To me, things are simple. You strayed, you cheated, you betrayed, you get outta my life.
I advised her to leave her husband without considering the consequences for her.
It takes 3 years of seperation before you can legally divorce with your 'spouse'.
What happen to the apartment after seperation? Her kid? Living expenses?
These are the prices you have to pay for loving the wrong person. Stupid right.
But.......
Why would you wanna keep hanging on to a loose rope that might snap anytime?
Why tolerate the nonsense that an inconsiderate, son of a bitch created?
Why get trapped in this misery when you can break free?
What makes her think that he still deserves her?

My sis must be one of the most silliest / simplest person I've ever met.
Her magnanimousness and ability to forgive have far exceeded a human's capability.

I used to have this classmate who lied to us. She denied her own marriage , her own child. I went to her house and she introduced her husband as her brother. She introduced her daughter as her niece.I saw the birth certificate of her daughter. Mother's name stated on the BC is clearly her name and Father's name is her 'brother's'.
She told me about her first love whom she has feelings for, about them dating despite him having another gf. She told me about them meeting up even after he married his gf. She was pregnant and even a goon could tell. She lied again, telling me that it's the medication that she was taking that made her 'bloated'. She can lie so easily without batting an eyelid but her love for her child can't. I counted the months and it was right. She looked 6 months pregnant when I last saw her and 3 months later, she used an newborn infant picture as her msn display picture.

I couln't comprehend why she had to lie.

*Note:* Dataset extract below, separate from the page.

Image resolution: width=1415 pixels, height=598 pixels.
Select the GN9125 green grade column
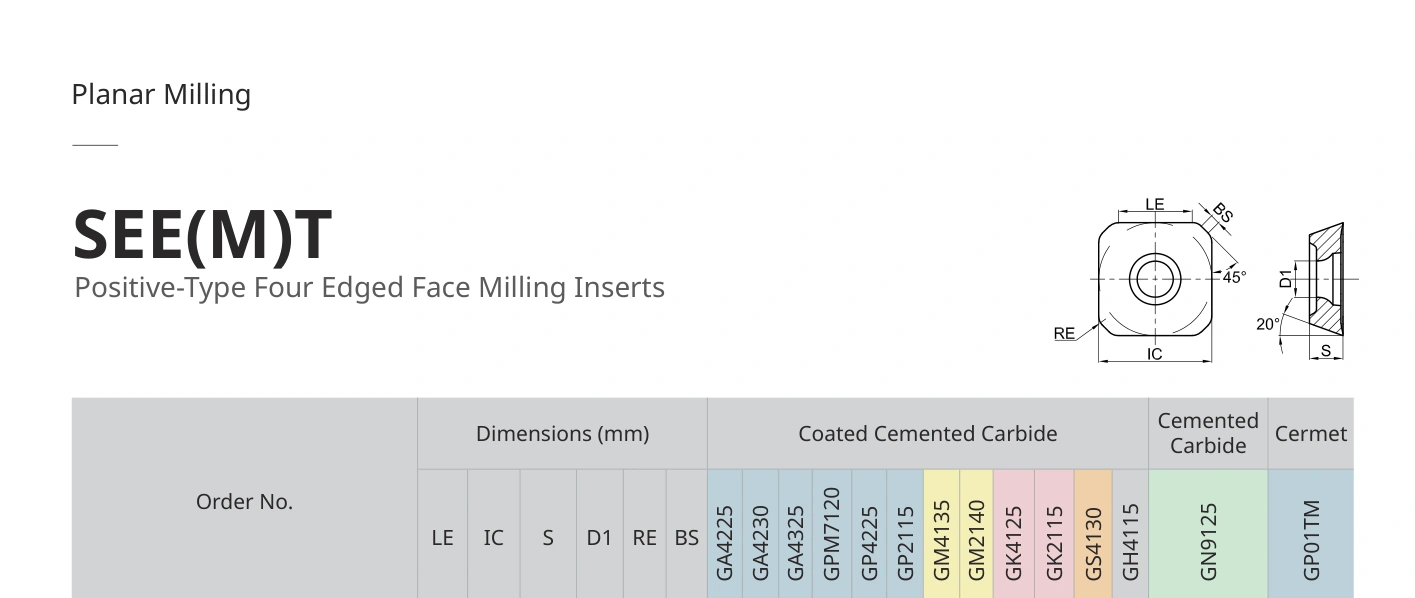[x=1208, y=535]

But I realized, she was afraid of being judged as she has cheated. Adultery is considered a sin. A religious catholic like her wouldn't let such a sin shame her. . But I still couldn't accept the fact that she lied to all of us...

Now, I guess I can accept the fact without being judgemental.
I understand why she denied her marriage and the existence of her children.

Maybe because my sister has done almost the same thing but at least she was honest with her feelings. She wasn't in denial, she admitted that the marriage has already fallen apart, beyond repair.She wanna give up on this hopeless marriage but she still cares for her husband. She couldn't do anything cos' she has a child to raise.
My sis and my bro-in-law has someone whom they like now.
Legally , it is considered cheating, adultery.
Spiritually, it is considered detaching yourself from the figure which you've chosen to attach yourself to.

Love is simply just a feeling that requires other concurring and contributing factors to make it fall together and make it stronger. Love can be gone but faithfulness still has to stay. Being unfaithful make everything falls apart; the responsibility, credibility and whatever it has got to take to make it work, perish together.